As well, Harlem Duet’s ending shows a positive transformation which happens because
Billie begins to gain strength and seemingly revises her views on racial issues, which have
provoked her disagreement with Othello and, as a consequence, have been a cause of her
hardships. Since the last scene of the work disclosing the protagonist’s empowerment and
recovery is relatively short, Sears presents her tale as an open-ended story and slightly confuses
her audience about its result (Glaap 84; Gruber 360). Jill L. Levenson, for instance, remarks
about it, “In each narrative [strand] the conclusion is tragic, madness or death.” However, the
reactions of other critics are more optimistic. In Marlene Moser’s standpoint, “Although the
outcome is ambivalent, the swelling of support for Billie is significant” permitting us to believe
that “there is ‘hope.’” Tompkins notes that the play demonstrates that the protagonist is going to
recover (273). And Kidnie and Brown-Guillory suggest that she is on a path towards happy life
and psychological wholeness (Kidnie, “There’s Magic” 41, Shakespeare 88; Brown-Guillory
160).
Izerguina 24
As my comparison of Goodnight Desdemona and Harlem Duet shows, both Canadian
adaptations are contemporary accounts of the empowerment of women through reviewing
Shakespeare’s tragedies.
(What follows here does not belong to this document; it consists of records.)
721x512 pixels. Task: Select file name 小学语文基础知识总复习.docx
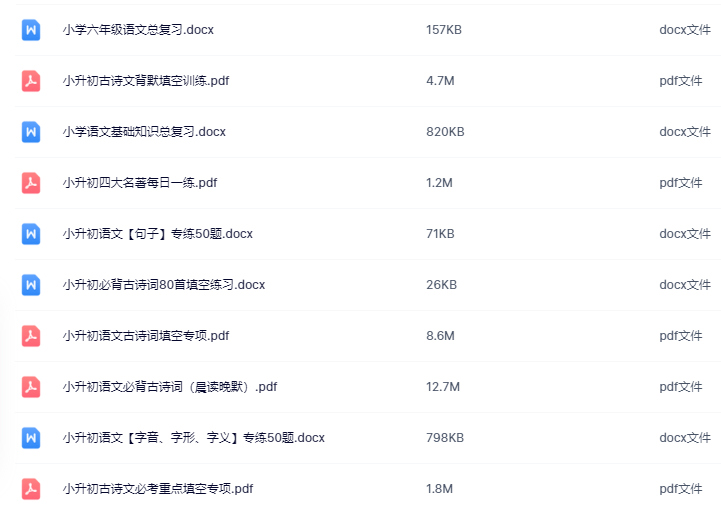pos(144,132)
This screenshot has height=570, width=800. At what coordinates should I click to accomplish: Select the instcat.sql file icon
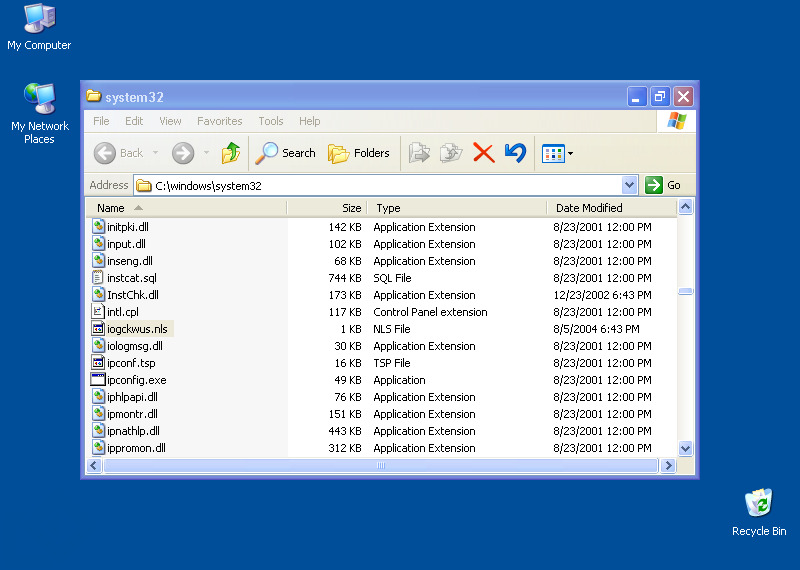coord(98,278)
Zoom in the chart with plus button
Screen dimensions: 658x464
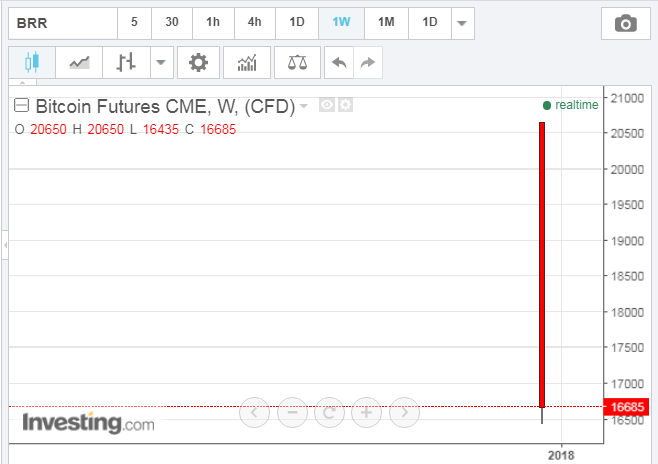pos(366,411)
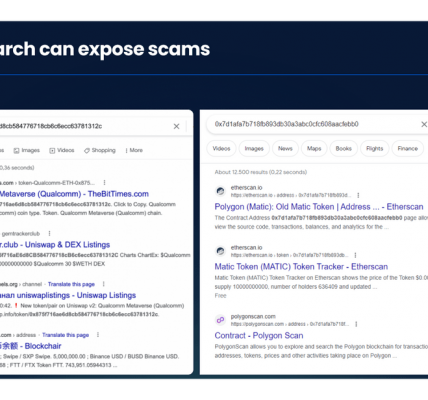
Task: Open Contract - Polygon Scan result
Action: (259, 335)
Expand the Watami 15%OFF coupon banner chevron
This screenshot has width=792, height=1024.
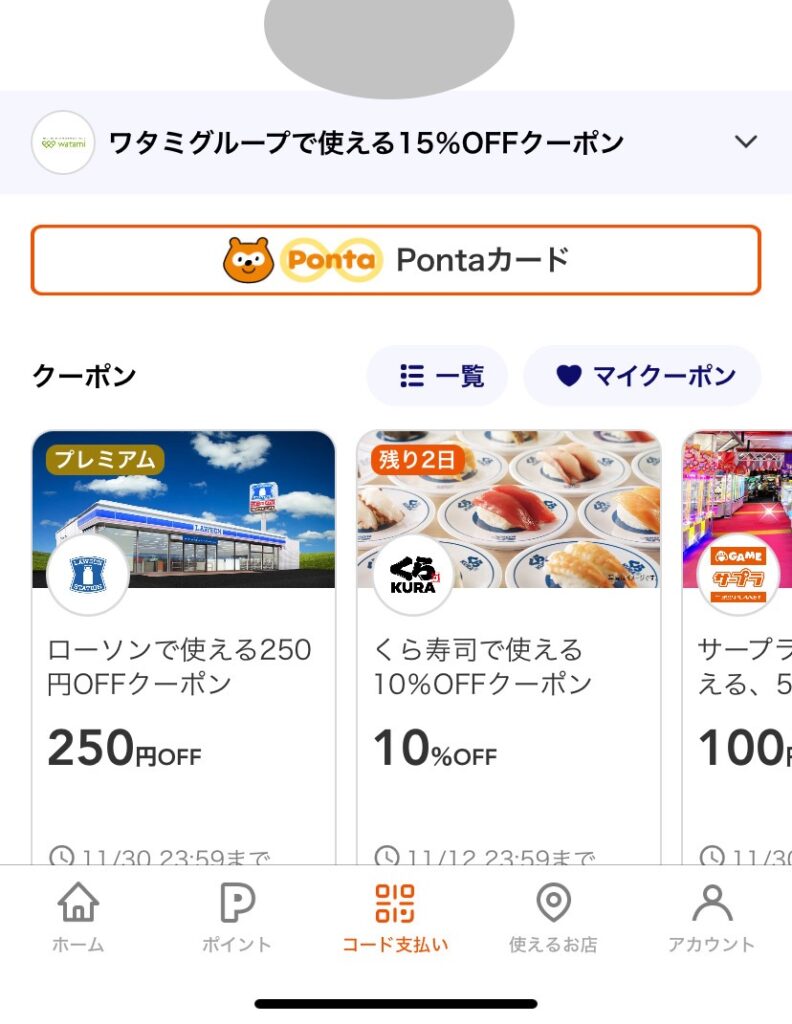click(746, 142)
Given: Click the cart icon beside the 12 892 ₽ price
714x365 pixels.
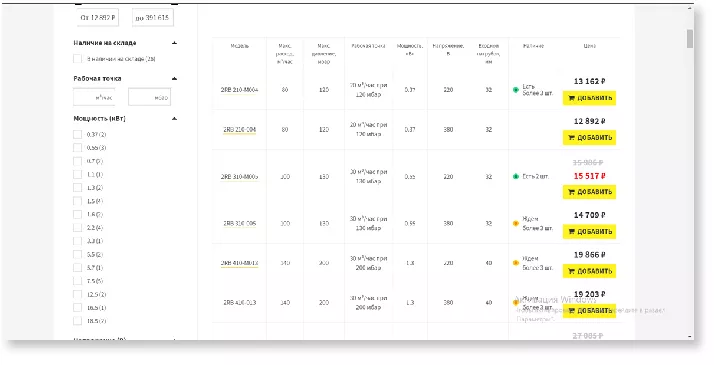Looking at the screenshot, I should pos(571,137).
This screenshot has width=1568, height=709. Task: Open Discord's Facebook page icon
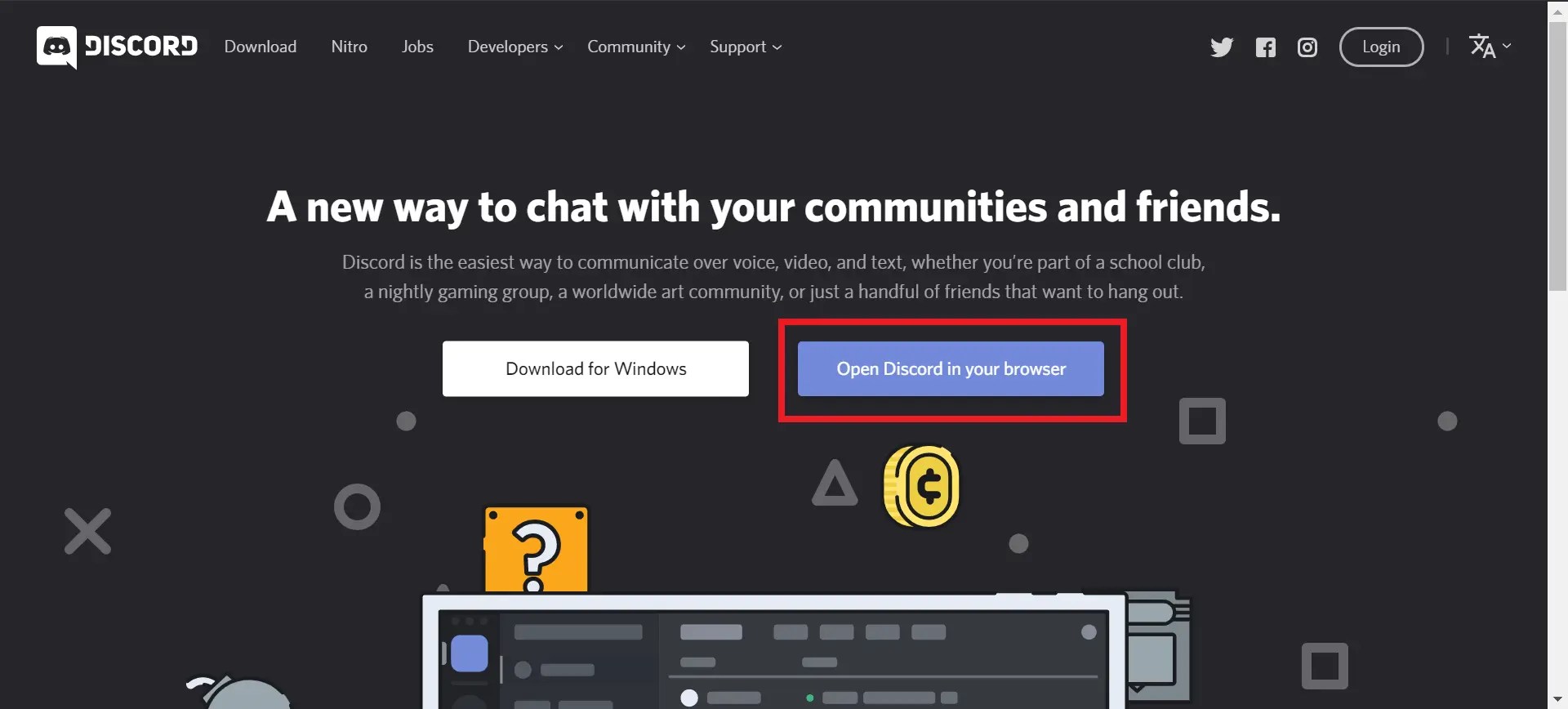[1265, 47]
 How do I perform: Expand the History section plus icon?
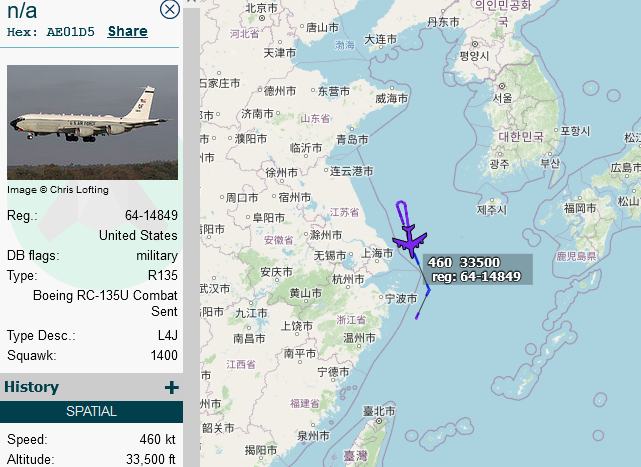[x=172, y=387]
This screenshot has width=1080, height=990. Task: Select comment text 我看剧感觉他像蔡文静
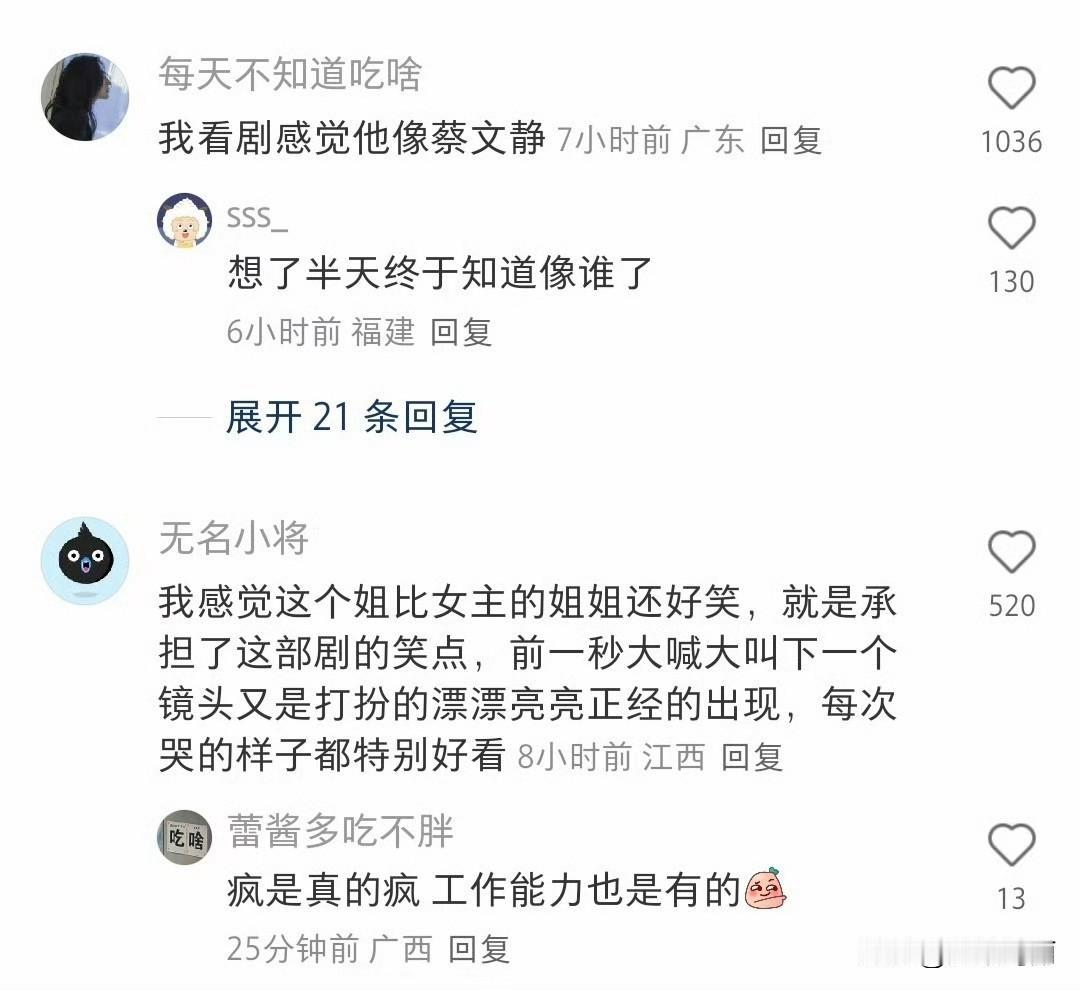point(352,138)
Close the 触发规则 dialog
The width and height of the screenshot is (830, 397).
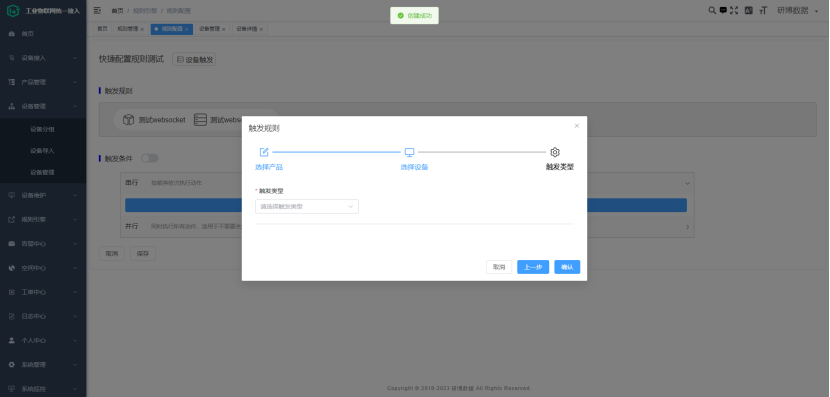576,126
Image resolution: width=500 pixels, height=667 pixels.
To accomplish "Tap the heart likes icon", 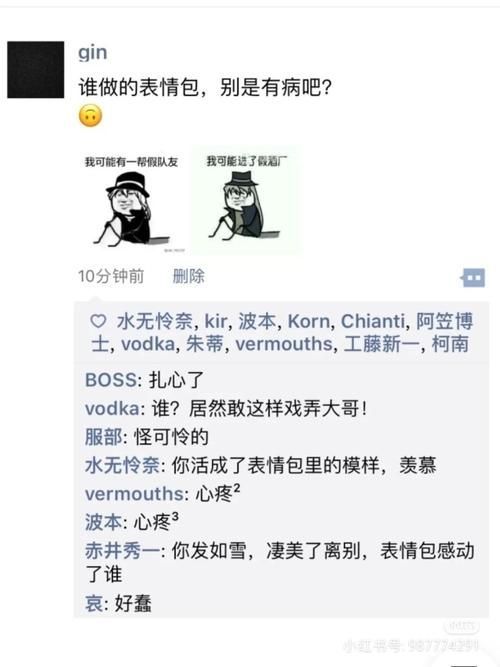I will pyautogui.click(x=98, y=321).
What significantly differentiates them from each other is the moment at
which they conclude in presenting the process of gaining strength and confidence. Ann-Marie
MacDonald’s story finishes with the depiction of empowered Constance who has already
completely recovered from Claude Night’s treachery and transformed into a developed,
independent human being. In comparison with this, Sears’ composition strictly describes the
beginning of Billie’s emotional recovery and personal growth, with the help of her family and
Magi. They try to assist the heroine in becoming stronger and, according to the last scene, have
already succeeded in doing that to an extent. In both narratives, the help of relatives, friends
and/or magic is required. Neither Constance calling the Dean nor Billie believing that she has
“nothing more to lose” (Harlem Duet 75) has psychological power not to despair and to
adequately deal with their personal traumas. In my opinion, their revisions of their own lives
result in positive transformations, and that is largely because of the aid they receive from friends,
family, the hidden constituents of the self and an alchemical manuscript.